Eine Kolumne von Roland Regge-Schulz

Vorsicht vor Gästen

  • dieschweriner.de
Jugendweihe, Konfirmation, Kommunion – dieser Tage wird gefeiert, was der Geldbeutel hergibt. Freunde und Verwandte kommen zu Besuch. Aber nicht alle haben diese Einladung wirklich verdient. Onkel Klaus zum Beispiel, ist einer von denen.

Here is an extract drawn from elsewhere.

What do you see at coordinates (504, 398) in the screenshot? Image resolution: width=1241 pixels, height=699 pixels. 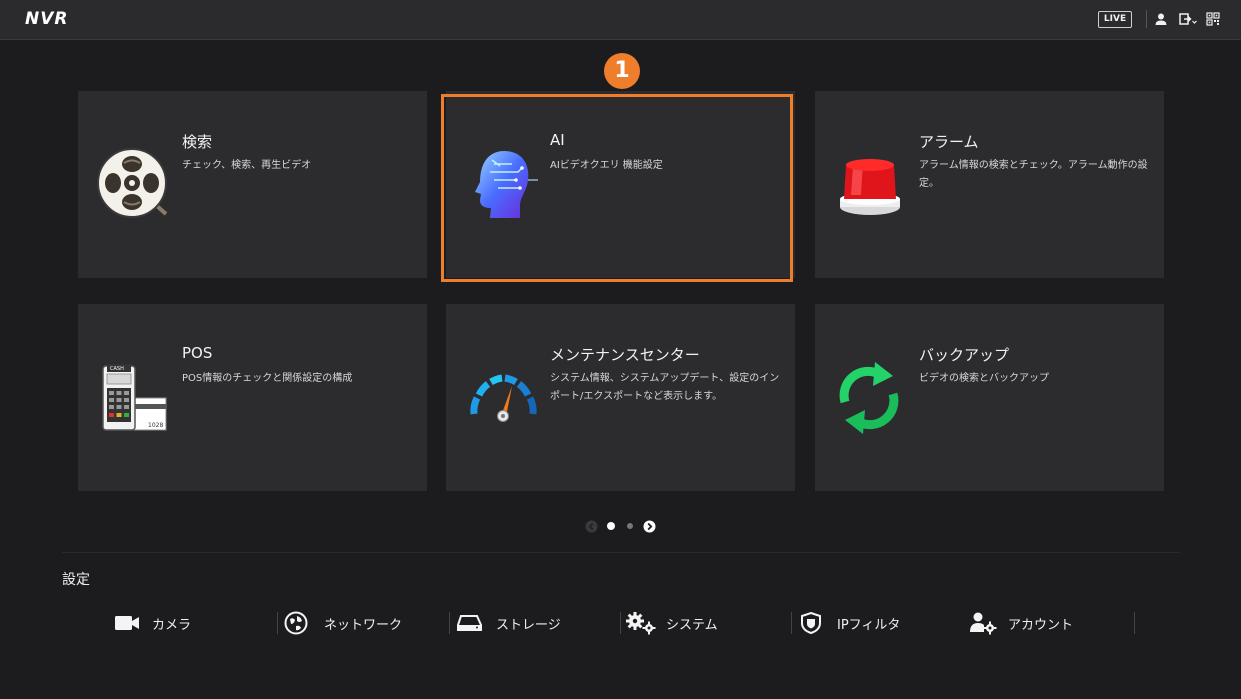 I see `gauge-icon` at bounding box center [504, 398]. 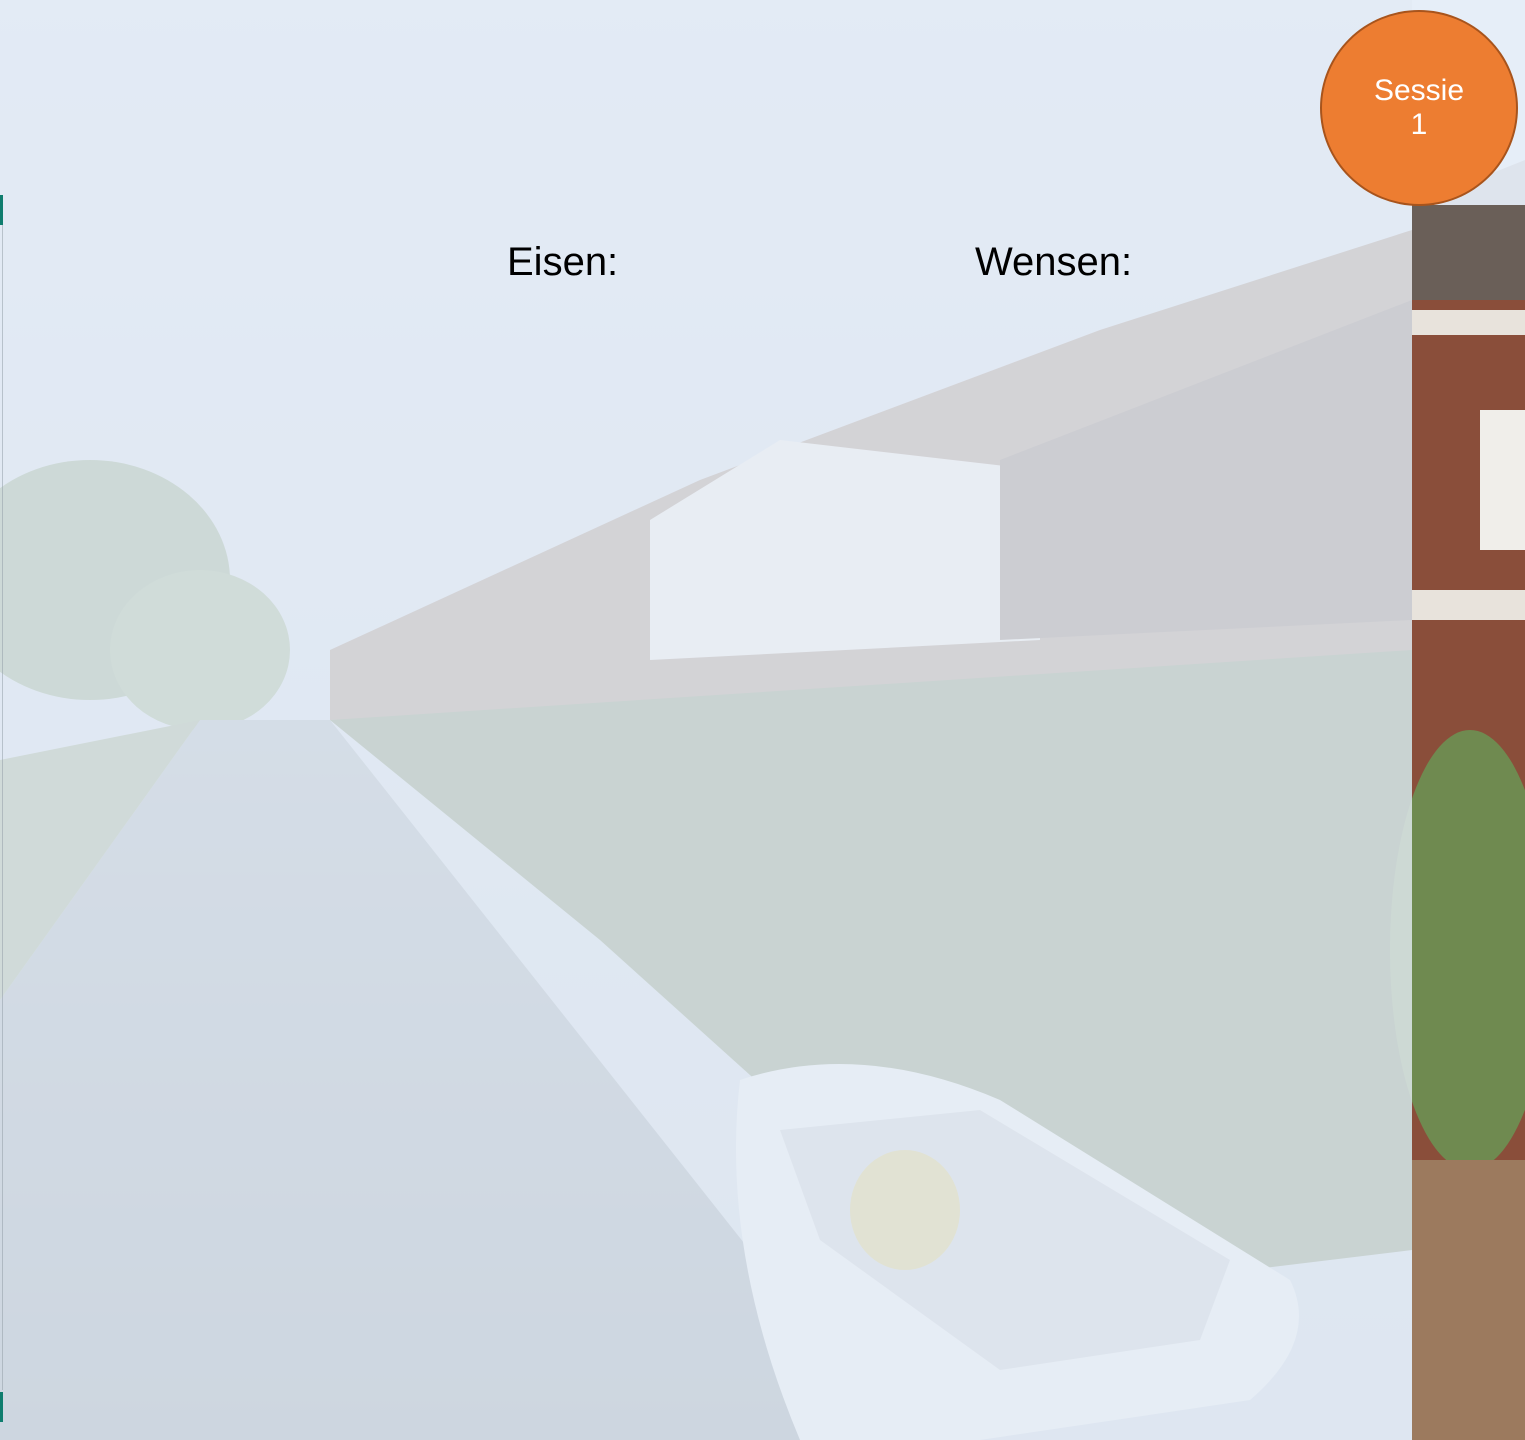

Heute möchte ich von Onkel Klaus erzählen. Klaus ist natürlich nicht mein Onkel und er heißt auch nicht Klaus. Ich habe sicherheitshalber seinen Namen und das Verwandtschaftsverhältnis geändert. Zu seiner Sicherheit - und zu meiner.
Onkel Klaus ist ein Schlingel. Ich hole mal dieses alte, kaum noch gebräuchliche Wort aus der Schublade, weil es dem Klaus so trefflich gerecht wird.
Klaus geht gerne feiern. Nur die Geschenke bereiten ihm Sorgen. Er hat das für sich durchgerechnet. Essen und Trinken dürfen im Gesamtwert auf gar keinen Fall unter dem Geschenkwert liegen. Das wäre sonst ein schlechtes Geschäft. Mehr als drei Bratwurst und zwei Steaks schafft er nicht. Dazu zehn Bier. Bei Aldi bekommt er das alles zusammen für einen Zehner. Also darf das Geschenk maximal zehn Euro teuer sein.
Blöd nur, wenn die Feierlichkeiten größere sind. Hochzeiten zum Beispiel oder Konfirmationen oder Jugendweihen, die gerade Saison haben. Da kann er nicht mit einem Zehner aufkreuzen.
Aber Onkel Klaus ist ja ein Schlingel.
Gerade letzte Woche ist er losgezogen und hat die schönste Jugendweihekarte mit Umschlag gekauft, die er für zwei Euro bekommen konnte. Dann hat er sich zu Hause hingesetzt und in schönster Schrift geschrieben:
„Alles Gute zur Jugendweihe.
Kauf Dir für den Fuffi etwas Schönes.
Mit den besten Wünschen
von Deinem Onkel Klaus“
Die Karte hat er in den Umschlag gesteckt, den aber nicht zugeklebt.
Klaus kam erst zur Feier als die schon im schönsten Gange war. Er hat sich zum Jugendweiheling durchgekämpft, ihm gratuliert und gesagt, dass er sein Geschenk schon zu den anderen auf den Tisch gelegt hat.
Am Abend dann, als auch der letzte Gast satt und zufrieden nach Hause getorkelt war, als die Geschenke in Ruhe gesichtet wurden, fiel auf, dass die fünfzig Euro aus Onkel Klaus Karte fehlten.
Irgendjemand musste sich bedient haben. Aber wen wollte man ernsthaft verdächtigen, aus dem engen Freundes- und Verwandtenkreis.
Das gerade erwachsen geweihte Kind hatte Pipi in den Augen.
Sollte es mit einem Trauma im Nacken in einer Welt voller Misstrauen gedeihen?
Mitnichten! 
Still und heimlich ersetze der Vater die fünfzig Euro. „Sieh mal hier, die sind wohl herausgerutscht und unter den Tisch gefallen.“

Und Onkel Klaus.
Der rieb sich satt und zufrieden die Hände. Kein Mensch ist auf die Idee gekommen, dass überhaupt gar kein Geld in der Karte war.
Am Wochenende bin ich zur Jugendweihe eingeladen. Eine Glückwunschkarte habe ich schon.